LaporIklim

Pemiskinan Masyarakat Adat, Dampak Proyek Cetak Sawah

Yuliana (Dosen Sosiologi, FISIP Universitas Palangka Raya)

Rencana pemerintah Indonesia melakukan pembukaan 20 juta hektar hutan untuk pangan dan energi merupakan masalah serius. Kalimantan Tengah menjadi salah satu provinsi yang menyambut baik rencana tersebut. Sudah dilakukan identifikasi lahan sebanyak 400 ribu hektar untuk cetak sawah, dan diharapkan terus naik hingga 1,2 juta hektar. Namun, dikhawatirkan apakah rencana ini akan mampu menjawab pemenuhan Hak Atas Pangan dan Gizi di Kalimantan Tengah? 

Bicara hak atas pangan, merujuk pada pengakuan dalam Konvesi Internasional Hak Ekonomi, Sosial, dan Budaya (EKOSOB 1966), hak atas pangan sebagai hak setiap orang atas standar kehidupan yang layak bersama dengan sandang dan perumahan mendorong negara mengambil langkah-langkah untuk menjamin perwujudan hak-hak tersebut (FIAN Indonesia, 2024). 

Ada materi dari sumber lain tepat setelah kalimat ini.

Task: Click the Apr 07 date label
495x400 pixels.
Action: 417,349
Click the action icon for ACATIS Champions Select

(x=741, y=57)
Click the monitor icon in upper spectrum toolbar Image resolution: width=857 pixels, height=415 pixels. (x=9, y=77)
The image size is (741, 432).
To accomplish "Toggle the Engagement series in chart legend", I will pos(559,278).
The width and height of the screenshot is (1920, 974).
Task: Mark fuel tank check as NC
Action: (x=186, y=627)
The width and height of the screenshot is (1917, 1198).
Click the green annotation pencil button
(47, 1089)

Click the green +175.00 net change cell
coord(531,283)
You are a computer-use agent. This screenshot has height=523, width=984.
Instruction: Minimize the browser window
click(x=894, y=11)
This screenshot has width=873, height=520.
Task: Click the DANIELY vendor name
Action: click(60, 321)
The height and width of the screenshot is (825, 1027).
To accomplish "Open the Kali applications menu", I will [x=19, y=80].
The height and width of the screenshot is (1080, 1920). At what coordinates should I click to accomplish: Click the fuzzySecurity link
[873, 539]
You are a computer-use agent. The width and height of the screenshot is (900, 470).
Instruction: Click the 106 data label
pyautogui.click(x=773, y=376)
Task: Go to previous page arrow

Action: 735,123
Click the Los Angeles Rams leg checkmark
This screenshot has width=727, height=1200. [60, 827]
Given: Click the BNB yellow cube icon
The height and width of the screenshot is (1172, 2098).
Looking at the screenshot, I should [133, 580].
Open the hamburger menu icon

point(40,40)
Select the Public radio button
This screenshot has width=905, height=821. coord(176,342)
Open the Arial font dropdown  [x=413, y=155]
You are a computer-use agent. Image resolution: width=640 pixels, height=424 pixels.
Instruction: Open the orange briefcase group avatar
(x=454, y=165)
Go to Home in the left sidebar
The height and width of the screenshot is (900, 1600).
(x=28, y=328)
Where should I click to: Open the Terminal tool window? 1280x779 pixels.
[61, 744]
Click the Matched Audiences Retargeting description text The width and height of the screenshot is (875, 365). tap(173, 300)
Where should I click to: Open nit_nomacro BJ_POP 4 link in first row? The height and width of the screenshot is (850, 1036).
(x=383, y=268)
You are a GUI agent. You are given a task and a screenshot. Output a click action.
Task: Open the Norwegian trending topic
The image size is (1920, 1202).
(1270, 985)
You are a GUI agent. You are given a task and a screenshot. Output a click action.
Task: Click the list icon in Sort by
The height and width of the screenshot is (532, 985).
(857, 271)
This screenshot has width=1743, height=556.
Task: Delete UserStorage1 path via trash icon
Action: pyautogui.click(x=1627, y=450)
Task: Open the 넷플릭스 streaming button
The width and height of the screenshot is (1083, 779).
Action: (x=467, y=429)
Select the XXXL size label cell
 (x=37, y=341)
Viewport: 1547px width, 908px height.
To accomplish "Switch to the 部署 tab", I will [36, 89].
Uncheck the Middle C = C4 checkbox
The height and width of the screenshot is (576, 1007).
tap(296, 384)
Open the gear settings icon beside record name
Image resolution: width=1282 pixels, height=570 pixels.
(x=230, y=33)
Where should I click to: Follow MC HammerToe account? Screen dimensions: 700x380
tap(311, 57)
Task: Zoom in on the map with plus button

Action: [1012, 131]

Salah satu langkah kongkrit yang diupayakan negara untuk memenuhi hak atas pangan dan gizi, pemerintahan Prabowo-Gibran menetapkan program ketahanan pangan sebagai salah satu program prioritas lima tahun ke depan (2024-2029). Melalui perluasan area proyek cetak sawah sebagai langkah mencapai ketahanan pangan 2028, dan  Kalimantan Tengah menjadi salah satu daerah prioritas untuk program ini. 

Ketahanan Pangan

Ketahanan pangan atau food security dalam (Cahyono, 2009) merupakan masalah kompleks yang memastikan bahwa semua orang memiliki akses ke makanan yang cukup dan bergizi, dipengaruhi oleh kebijakan global, praktik agribisnis, dan konteks sejarah. Menurut Food Agriculture Organisation / FAO (1996 & 2008) ketahanan pangan meliputi empat dimensi, ketersediaan, akses, penggunaan pangan, dan stabilitas ketiganya. Yang jadi tujuan ketahanan pangan adalah ketersediaan pangan melalui produksi massal dan lewat mekanisme perdagangan. 

Perwujudan ketahanan pangan itu melalui proyek cetak sawah. Kalimantan Tengah sendiri telah menerapkan proyek ini sejak tahun 2020-2024, harapannya untuk menjawab masalah kerawanan pangan di Indonesia, mewujudkan lumbung pangan. Namun kenyataan pahit proyek cetak sawah ini pernah gagal. Sebagaimana laporan Pantau Gambut tentang “Kegagalan berulang proyek food estate – ribuan hektare sawah di Kalteng terbengkalai dan beralih jadi kebun sawit” dalam BBC News (18/10/2024) menunjukan bahwa 30 area ekstensifikasi proyek lumbung pangan di 19 desa di Kabupaten Kapuas dan Pulang Pisau, di Kalimantan Tengah pada 2020-2023, sebagian menjadi lahan terbengkalai, dan ada yang menjadi perkebunan sawit swasta.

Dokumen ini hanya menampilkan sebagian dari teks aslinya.